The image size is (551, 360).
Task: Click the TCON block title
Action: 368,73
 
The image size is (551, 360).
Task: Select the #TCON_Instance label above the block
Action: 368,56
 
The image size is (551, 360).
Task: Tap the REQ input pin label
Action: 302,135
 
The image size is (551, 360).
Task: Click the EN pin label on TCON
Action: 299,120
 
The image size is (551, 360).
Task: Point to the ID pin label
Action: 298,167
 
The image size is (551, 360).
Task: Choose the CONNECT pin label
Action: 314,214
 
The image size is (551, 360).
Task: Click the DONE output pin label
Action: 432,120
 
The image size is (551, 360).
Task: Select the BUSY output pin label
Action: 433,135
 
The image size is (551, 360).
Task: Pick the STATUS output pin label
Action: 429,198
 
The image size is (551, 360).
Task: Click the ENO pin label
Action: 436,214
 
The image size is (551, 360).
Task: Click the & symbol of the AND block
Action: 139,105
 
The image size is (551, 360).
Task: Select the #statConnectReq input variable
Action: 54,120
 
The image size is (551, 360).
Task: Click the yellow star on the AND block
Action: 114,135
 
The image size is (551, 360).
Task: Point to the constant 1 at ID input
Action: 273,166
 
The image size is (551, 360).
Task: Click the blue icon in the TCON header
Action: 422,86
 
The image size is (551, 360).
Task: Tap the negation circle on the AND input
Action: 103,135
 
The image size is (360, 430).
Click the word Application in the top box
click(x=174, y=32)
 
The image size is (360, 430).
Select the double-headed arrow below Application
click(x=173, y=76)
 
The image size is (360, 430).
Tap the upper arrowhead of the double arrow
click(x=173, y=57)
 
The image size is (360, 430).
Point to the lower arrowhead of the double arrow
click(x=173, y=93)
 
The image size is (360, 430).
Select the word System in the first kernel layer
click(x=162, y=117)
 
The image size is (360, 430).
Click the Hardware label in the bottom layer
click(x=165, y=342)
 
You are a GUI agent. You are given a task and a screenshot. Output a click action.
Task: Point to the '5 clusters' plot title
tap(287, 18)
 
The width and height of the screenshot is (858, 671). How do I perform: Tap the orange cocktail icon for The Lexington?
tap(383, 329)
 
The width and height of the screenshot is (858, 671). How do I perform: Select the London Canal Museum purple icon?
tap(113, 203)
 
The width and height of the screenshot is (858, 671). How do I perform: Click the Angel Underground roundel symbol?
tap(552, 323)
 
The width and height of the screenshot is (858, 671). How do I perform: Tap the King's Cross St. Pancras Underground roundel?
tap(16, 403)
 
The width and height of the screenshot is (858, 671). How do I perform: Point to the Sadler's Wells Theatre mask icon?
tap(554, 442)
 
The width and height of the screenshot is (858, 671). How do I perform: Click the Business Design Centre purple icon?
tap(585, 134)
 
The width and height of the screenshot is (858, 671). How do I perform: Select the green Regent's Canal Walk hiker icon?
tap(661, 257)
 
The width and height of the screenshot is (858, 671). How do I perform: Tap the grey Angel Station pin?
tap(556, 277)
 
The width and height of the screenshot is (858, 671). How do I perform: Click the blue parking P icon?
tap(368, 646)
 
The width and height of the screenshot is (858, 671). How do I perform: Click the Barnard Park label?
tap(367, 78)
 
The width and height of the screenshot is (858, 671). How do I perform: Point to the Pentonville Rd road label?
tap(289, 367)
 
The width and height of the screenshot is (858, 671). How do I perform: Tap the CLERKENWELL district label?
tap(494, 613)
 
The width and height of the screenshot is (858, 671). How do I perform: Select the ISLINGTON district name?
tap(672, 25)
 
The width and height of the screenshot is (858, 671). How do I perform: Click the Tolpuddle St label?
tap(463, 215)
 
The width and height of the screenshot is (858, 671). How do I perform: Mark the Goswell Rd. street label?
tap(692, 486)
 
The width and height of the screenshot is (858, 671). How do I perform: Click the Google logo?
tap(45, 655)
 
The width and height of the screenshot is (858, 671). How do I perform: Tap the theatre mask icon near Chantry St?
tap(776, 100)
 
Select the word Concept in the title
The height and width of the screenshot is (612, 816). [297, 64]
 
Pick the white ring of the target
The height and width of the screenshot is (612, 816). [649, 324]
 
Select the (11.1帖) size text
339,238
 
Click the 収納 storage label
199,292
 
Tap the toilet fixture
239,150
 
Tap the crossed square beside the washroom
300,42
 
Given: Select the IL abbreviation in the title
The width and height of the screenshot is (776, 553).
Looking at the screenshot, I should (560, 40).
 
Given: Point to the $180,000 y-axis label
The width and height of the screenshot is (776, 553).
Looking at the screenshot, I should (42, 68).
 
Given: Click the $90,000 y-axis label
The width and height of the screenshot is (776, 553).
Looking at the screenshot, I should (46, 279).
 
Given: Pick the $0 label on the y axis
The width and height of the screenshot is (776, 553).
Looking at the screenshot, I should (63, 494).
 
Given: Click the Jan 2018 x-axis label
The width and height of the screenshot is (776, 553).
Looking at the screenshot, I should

Objective = Recast every line of the listing above as a JSON list of strings, one string per line, omitting blank lines.

Written solution =
[
  "The image size is (551, 360).",
  "Task: Click the TCON block title",
  "Action: 368,73",
  "The image size is (551, 360).",
  "Task: Select the #TCON_Instance label above the block",
  "Action: 368,56",
  "The image size is (551, 360).",
  "Task: Tap the REQ input pin label",
  "Action: 302,135",
  "The image size is (551, 360).",
  "Task: Click the EN pin label on TCON",
  "Action: 299,120",
  "The image size is (551, 360).",
  "Task: Point to the ID pin label",
  "Action: 298,167",
  "The image size is (551, 360).",
  "Task: Choose the CONNECT pin label",
  "Action: 314,214",
  "The image size is (551, 360).",
  "Task: Click the DONE output pin label",
  "Action: 432,120",
  "The image size is (551, 360).",
  "Task: Select the BUSY output pin label",
  "Action: 433,135",
  "The image size is (551, 360).",
  "Task: Pick the STATUS output pin label",
  "Action: 429,198",
  "The image size is (551, 360).",
  "Task: Click the ENO pin label",
  "Action: 436,214",
  "The image size is (551, 360).",
  "Task: Click the & symbol of the AND block",
  "Action: 139,105",
  "The image size is (551, 360).",
  "Task: Select the #statConnectReq input variable",
  "Action: 54,120",
  "The image size is (551, 360).",
  "Task: Click the yellow star on the AND block",
  "Action: 114,135",
  "The image size is (551, 360).",
  "Task: Point to the constant 1 at ID input",
  "Action: 273,166",
  "The image size is (551, 360).",
  "Task: Click the blue icon in the TCON header",
  "Action: 422,86",
  "The image size is (551, 360).",
  "Task: Tap the negation circle on the AND input",
  "Action: 103,135",
  "The image size is (360, 430).",
  "Click the word Application in the top box",
  "click(x=174, y=32)",
  "The image size is (360, 430).",
  "Select the double-headed arrow below Application",
  "click(x=173, y=76)",
  "The image size is (360, 430).",
  "Tap the upper arrowhead of the double arrow",
  "click(x=173, y=57)",
  "The image size is (360, 430).",
  "Point to the lower arrowhead of the double arrow",
  "click(x=173, y=93)",
  "The image size is (360, 430).",
  "Select the word System in the first kernel layer",
  "click(x=162, y=117)",
  "The image size is (360, 430).",
  "Click the Hardware label in the bottom layer",
  "click(x=165, y=342)",
  "You are a GUI agent. You are given a task and a screenshot. Output a click action.",
  "Task: Point to the '5 clusters' plot title",
  "tap(287, 18)",
  "The width and height of the screenshot is (858, 671). How do I perform: Tap the orange cocktail icon for The Lexington?",
  "tap(383, 329)",
  "The width and height of the screenshot is (858, 671). How do I perform: Select the London Canal Museum purple icon?",
  "tap(113, 203)",
  "The width and height of the screenshot is (858, 671). How do I perform: Click the Angel Underground roundel symbol?",
  "tap(552, 323)",
  "The width and height of the screenshot is (858, 671). How do I perform: Tap the King's Cross St. Pancras Underground roundel?",
  "tap(16, 403)",
  "The width and height of the screenshot is (858, 671). How do I perform: Point to the Sadler's Wells Theatre mask icon?",
  "tap(554, 442)",
  "The width and height of the screenshot is (858, 671). How do I perform: Click the Business Design Centre purple icon?",
  "tap(585, 134)",
  "The width and height of the screenshot is (858, 671). How do I perform: Select the green Regent's Canal Walk hiker icon?",
  "tap(661, 257)",
  "The width and height of the screenshot is (858, 671). How do I perform: Tap the grey Angel Station pin?",
  "tap(556, 277)",
  "The width and height of the screenshot is (858, 671). How do I perform: Click the blue parking P icon?",
  "tap(368, 646)",
  "The width and height of the screenshot is (858, 671). How do I perform: Click the Barnard Park label?",
  "tap(367, 78)",
  "The width and height of the screenshot is (858, 671). How do I perform: Point to the Pentonville Rd road label?",
  "tap(289, 367)",
  "The width and height of the screenshot is (858, 671). How do I perform: Tap the CLERKENWELL district label?",
  "tap(494, 613)",
  "The width and height of the screenshot is (858, 671). How do I perform: Select the ISLINGTON district name?",
  "tap(672, 25)",
  "The width and height of the screenshot is (858, 671). How do I perform: Click the Tolpuddle St label?",
  "tap(463, 215)",
  "The width and height of the screenshot is (858, 671). How do I perform: Mark the Goswell Rd. street label?",
  "tap(692, 486)",
  "The width and height of the screenshot is (858, 671). How do I perform: Click the Google logo?",
  "tap(45, 655)",
  "The width and height of the screenshot is (858, 671). How do I perform: Tap the theatre mask icon near Chantry St?",
  "tap(776, 100)",
  "Select the word Concept in the title",
  "The height and width of the screenshot is (612, 816). [297, 64]",
  "Pick the white ring of the target",
  "The height and width of the screenshot is (612, 816). [649, 324]",
  "Select the (11.1帖) size text",
  "339,238",
  "Click the 収納 storage label",
  "199,292",
  "Tap the toilet fixture",
  "239,150",
  "Tap the crossed square beside the washroom",
  "300,42",
  "Given: Select the IL abbreviation in the title",
  "The width and height of the screenshot is (776, 553).",
  "Looking at the screenshot, I should (560, 40).",
  "Given: Point to the $180,000 y-axis label",
  "The width and height of the screenshot is (776, 553).",
  "Looking at the screenshot, I should (42, 68).",
  "Given: Click the $90,000 y-axis label",
  "The width and height of the screenshot is (776, 553).",
  "Looking at the screenshot, I should (46, 279).",
  "Given: Pick the $0 label on the y axis",
  "The width and height of the screenshot is (776, 553).",
  "Looking at the screenshot, I should (63, 494).",
  "Given: Click the Jan 2018 x-axis label",
  "The width and height of the screenshot is (776, 553).",
  "Looking at the screenshot, I should"
]